Passaram-se meses. O verão deu lugar a um outono ventoso, e este cedeu a um inverno áspero, em que as ondas rebentavam contra o molhe com tal força que os borrifos de água se sentiam nas ruas da vila. E mais tempo foi passando, medido não só pelos anos, mas pelo diálogo constante entre o vento e as ondas.
O menino crescera um pouco nesse tempo. Já não corria pela praia com a mesma energia; aprendera, com o avô, a ler cartas náuticas, a reconhecer o rumo de um navio pelas velas, e a interpretar o humor do mar pelo tom do vento. Guardava no quarto um pequeno diário onde desenhava os barcos que via passar ao largo, imaginando sempre que, entre eles, podia estar o do pai.
O avô, por seu lado, mantinha-se fiel ao ritual: todos os dias, ao amanhecer, subiam juntos à colina. O cão, agora mais sereno, já não corria na frente; caminhava devagar, mas nunca faltava à vigia.
E então, certa manhã, o horizonte alterou a respiração. Uma mancha branca cresceu, rompendo o limite entre céu e água.
O menino sentiu o coração bater mais depressa.
- Avô… é ele? — perguntou, quase sem respirar. O
velho capitão apertou-lhe o ombro com mais força, o olhar fixo no navio que se
aproximava. Reconheceu, antes de qualquer outro, a forma familiar do casco, a
mancha do remendo na vela grande, e o modo como as velas se inclinavam ao sabor
do vento.
- É ele, meu rapaz… o teu pai voltou.
O grito de alegria do menino misturou-se com o ladrar do cão, e ambos correram pela encosta abaixo, deixando o avô seguir ao seu ritmo. Naquele momento, todos os invernos que tinham vivido pareceram dissolver-se no calor do reencontro e a distância entre partida e regresso desfez-se num só instante, como se o tempo fosse apenas espuma.

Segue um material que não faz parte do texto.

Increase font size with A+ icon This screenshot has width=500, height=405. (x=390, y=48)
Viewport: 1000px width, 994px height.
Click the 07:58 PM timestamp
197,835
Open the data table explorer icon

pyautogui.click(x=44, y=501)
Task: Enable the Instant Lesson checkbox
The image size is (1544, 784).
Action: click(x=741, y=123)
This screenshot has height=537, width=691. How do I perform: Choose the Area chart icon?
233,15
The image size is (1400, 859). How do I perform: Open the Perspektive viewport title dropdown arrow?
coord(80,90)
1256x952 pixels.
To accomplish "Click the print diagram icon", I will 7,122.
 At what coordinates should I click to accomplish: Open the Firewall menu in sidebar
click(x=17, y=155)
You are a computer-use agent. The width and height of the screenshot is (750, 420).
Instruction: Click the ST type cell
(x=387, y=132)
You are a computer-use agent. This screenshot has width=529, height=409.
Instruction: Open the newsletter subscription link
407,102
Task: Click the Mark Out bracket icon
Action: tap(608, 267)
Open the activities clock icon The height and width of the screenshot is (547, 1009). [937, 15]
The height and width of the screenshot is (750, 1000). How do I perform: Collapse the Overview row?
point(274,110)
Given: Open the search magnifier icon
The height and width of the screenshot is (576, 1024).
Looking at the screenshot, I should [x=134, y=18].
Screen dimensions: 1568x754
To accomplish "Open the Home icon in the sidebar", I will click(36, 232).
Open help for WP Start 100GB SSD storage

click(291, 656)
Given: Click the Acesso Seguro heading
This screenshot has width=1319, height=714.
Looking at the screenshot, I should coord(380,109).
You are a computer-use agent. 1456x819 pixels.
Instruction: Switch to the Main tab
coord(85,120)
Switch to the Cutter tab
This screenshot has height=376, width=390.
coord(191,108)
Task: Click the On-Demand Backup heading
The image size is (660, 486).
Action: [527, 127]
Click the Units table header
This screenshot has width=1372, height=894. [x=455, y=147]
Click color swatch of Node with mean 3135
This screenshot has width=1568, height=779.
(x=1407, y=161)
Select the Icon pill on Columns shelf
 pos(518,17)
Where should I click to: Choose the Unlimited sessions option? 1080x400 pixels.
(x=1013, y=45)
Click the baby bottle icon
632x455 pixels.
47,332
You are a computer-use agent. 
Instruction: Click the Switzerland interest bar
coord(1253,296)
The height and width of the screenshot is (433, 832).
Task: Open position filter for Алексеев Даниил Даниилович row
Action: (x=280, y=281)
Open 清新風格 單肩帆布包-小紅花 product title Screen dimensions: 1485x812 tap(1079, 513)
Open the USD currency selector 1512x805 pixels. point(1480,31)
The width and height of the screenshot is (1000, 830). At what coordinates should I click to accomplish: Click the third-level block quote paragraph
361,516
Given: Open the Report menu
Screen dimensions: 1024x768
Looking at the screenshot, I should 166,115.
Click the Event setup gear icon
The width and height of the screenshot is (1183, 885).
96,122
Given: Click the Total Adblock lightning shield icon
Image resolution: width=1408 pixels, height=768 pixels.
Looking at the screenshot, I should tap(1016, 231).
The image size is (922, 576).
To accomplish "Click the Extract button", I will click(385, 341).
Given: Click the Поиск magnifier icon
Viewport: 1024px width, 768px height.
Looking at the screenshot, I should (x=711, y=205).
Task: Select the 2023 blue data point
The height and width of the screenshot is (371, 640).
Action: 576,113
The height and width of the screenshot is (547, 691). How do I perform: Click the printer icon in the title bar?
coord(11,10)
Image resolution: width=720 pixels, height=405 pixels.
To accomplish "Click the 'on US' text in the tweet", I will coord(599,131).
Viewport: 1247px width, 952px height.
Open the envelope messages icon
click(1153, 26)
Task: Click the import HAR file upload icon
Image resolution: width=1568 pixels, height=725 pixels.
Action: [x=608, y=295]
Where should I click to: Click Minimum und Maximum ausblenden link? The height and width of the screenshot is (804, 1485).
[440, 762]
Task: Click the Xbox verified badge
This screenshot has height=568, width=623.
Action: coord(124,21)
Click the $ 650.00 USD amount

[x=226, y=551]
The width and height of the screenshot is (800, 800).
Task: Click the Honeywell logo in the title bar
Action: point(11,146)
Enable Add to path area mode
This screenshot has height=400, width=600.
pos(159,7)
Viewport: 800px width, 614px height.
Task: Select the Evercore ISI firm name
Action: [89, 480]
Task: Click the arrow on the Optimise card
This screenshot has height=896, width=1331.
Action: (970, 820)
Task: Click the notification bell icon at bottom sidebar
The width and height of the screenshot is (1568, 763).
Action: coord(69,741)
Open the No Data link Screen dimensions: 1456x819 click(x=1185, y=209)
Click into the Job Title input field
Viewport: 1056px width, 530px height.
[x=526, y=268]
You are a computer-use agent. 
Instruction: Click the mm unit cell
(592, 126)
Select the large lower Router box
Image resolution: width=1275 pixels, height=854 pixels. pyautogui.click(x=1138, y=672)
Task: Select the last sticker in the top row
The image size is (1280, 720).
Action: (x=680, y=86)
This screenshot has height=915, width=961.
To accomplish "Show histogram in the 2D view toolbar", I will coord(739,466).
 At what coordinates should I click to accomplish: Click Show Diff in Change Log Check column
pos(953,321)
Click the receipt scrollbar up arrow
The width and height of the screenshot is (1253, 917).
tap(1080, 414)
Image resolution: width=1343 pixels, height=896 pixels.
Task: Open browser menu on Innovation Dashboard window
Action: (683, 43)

O pai desceu a prancha com os braços abertos, trazendo consigo o cheiro do mar e histórias que, naquela noite, se prolongariam à mesa, sob a luz tremeluzente do candeeiro a petróleo. Naquele abraço junto ao cais, o mar devolveu não apenas o pai, mas também a certeza de que a espera é um acto de fé. E, na colina, ficou gravada uma herança invisível: o saber que, mesmo quando o horizonte parece vazio, há sempre um navio a caminho.
E assim, o ciclo fechava-se: o mar levava, o mar devolvia, e na colina ficaria sempre alguém à espera, de vigia com os olhos postos no horizonte.